According to Farrior, a few of the six Saint Leo University core values have specifically defined him as a student.
"Community is a big one," he explains. "I feel like I've truly developed here as a person because of the community around me. I've taken a few classes with Dr. Elisabeth Aiken in which I had a real sense of community because everyone in the class came together to discuss important issues of contemporary literature. We all worked together to answer the questions presented to us in these texts."
Personal development is also notable to him.
"With personal development, there is so much I've experienced through each professor I've had at Saint Leo. They've all helped me learn and grow by giving me really good advice that has shaped me into the individual I am today."
As for how his education has changed during the COVID-19 pandemic, he says the positives have outweighed any challenges he and his classmates have faced.
"The professors have put a lot of effort into making everything work. Some have used the breakout rooms on Zoom for us to do group work and get to know our classmates a little better. I'd say they have all made sure students don't feel alone, and they will reach out to students who might be struggling to help."
He believes this dynamic will benefit him in his future graduate studies and career.
"This has been good practice for me," he says. "When I go to grad school, I know there will be a lot more independent work, so I know all of this has prepared me well for that."
As of this writing, Farrior has been accepted into all four literature and cultural studies graduate degree programs to which he has applied. He's excited for a new experience.
"I'm a military brat, so I moved around growing up. I'm looking forward to spending two years in a new place and getting to see new things."

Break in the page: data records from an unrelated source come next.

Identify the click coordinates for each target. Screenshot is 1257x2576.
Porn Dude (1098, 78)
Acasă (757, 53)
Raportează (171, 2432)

He has some wise words on what attending Saint Leo University is really like.
"You're going to grow here. You're going to see yourself get exposed to new ideas and perspectives. Plus, you don't just get to know the students in your major, but the professors are also here for you. They're in your corner. You can ask them to help better explain your homework assignment, get life advice, or go to them with literally anything on your mind."
In 2020, Farrior received the Kurt Wilt Prize for Student Writing for a nonfiction essay he had published in the Sandhill Review. (Check out Farrior's essay, "Dear Friend.")
"This was really my first actual published piece of writing," he says. "Drs. Marino and Barngrover helped me a lot with this essay."
In addition, another research paper on how the late hip-hop star Tupac is a Byronic hero was accepted by the Sigma Tau Delta International English Honor Society. Farrior was supposed to present the paper at a conference in Las Vegas, but it was cancelled due to the COVID-19 pandemic.
"Our own Sigma Tau Delta chapter on campus stepped in and we held a virtual meeting for me to read it. There were students, faculty, staff, and even my old Prof. Johnson from PHSC were in attendance for that."
In his rare spare time, he enjoys reading and writing for fun, building Lego sets, and participating in activism events in the community.